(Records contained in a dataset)
___

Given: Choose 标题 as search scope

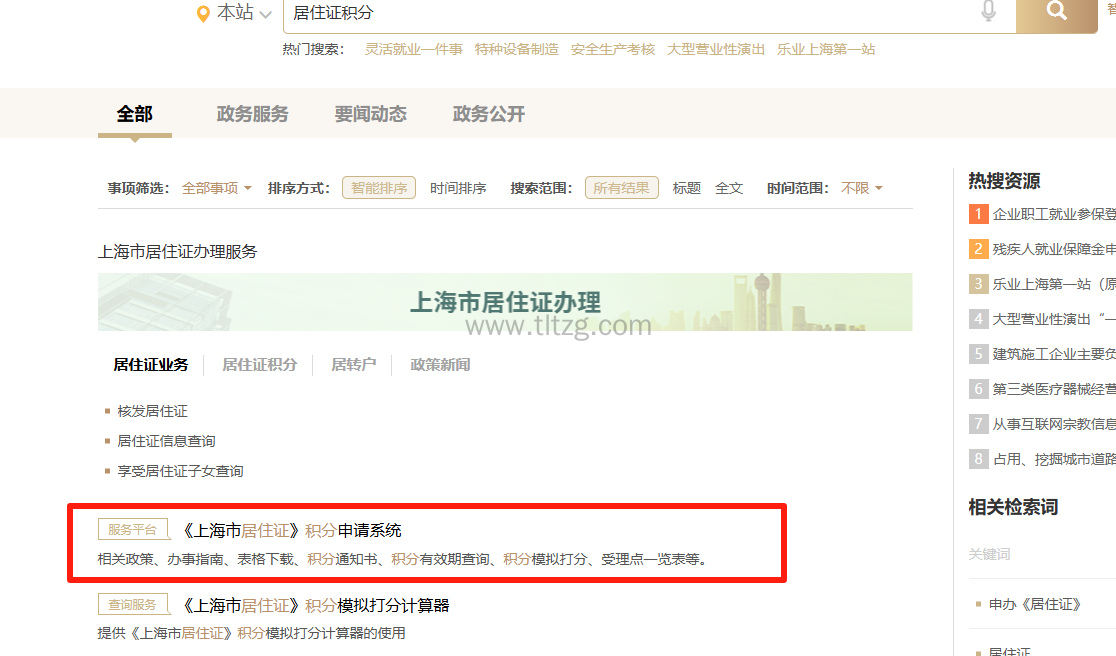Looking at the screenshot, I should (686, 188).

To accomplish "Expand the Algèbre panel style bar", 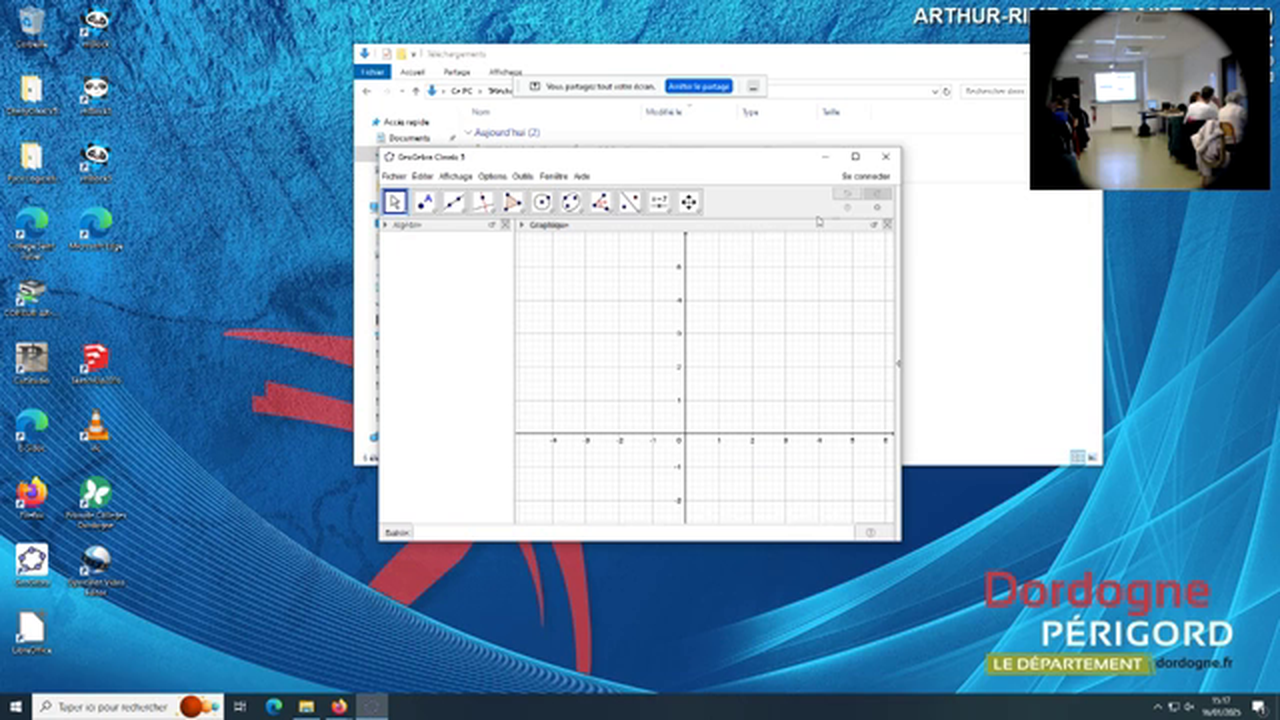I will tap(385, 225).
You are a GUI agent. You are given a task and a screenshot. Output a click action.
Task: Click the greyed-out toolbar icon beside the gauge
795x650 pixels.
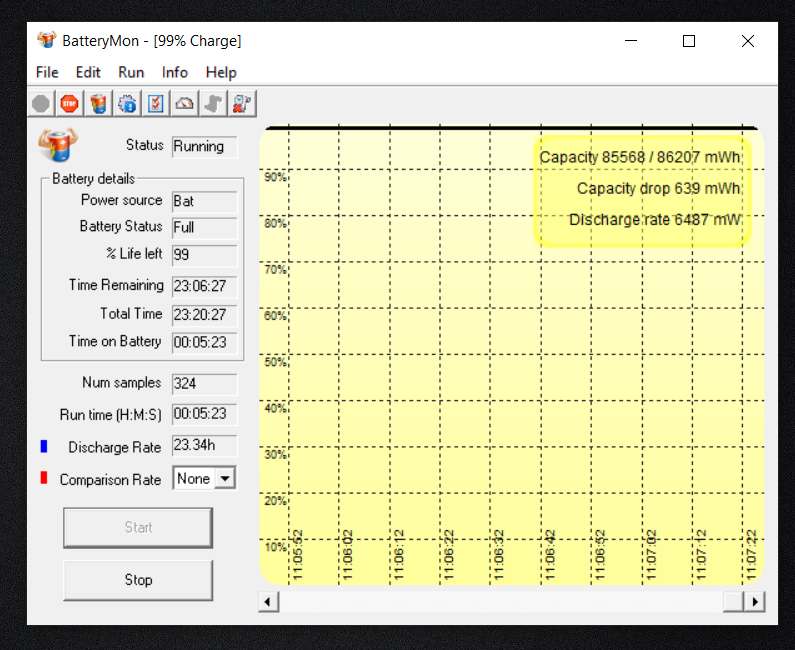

___

Directions for this task:
Beginning with the line that contains "You are a GUI", print exactly every line through the end of the records, both included. Omit the pictures.

Written reply:
You are a GUI agent. You are given a task and a screenshot. Output a click action.
Task: Click the greyed-out toolbar icon beside the gauge
795x650 pixels.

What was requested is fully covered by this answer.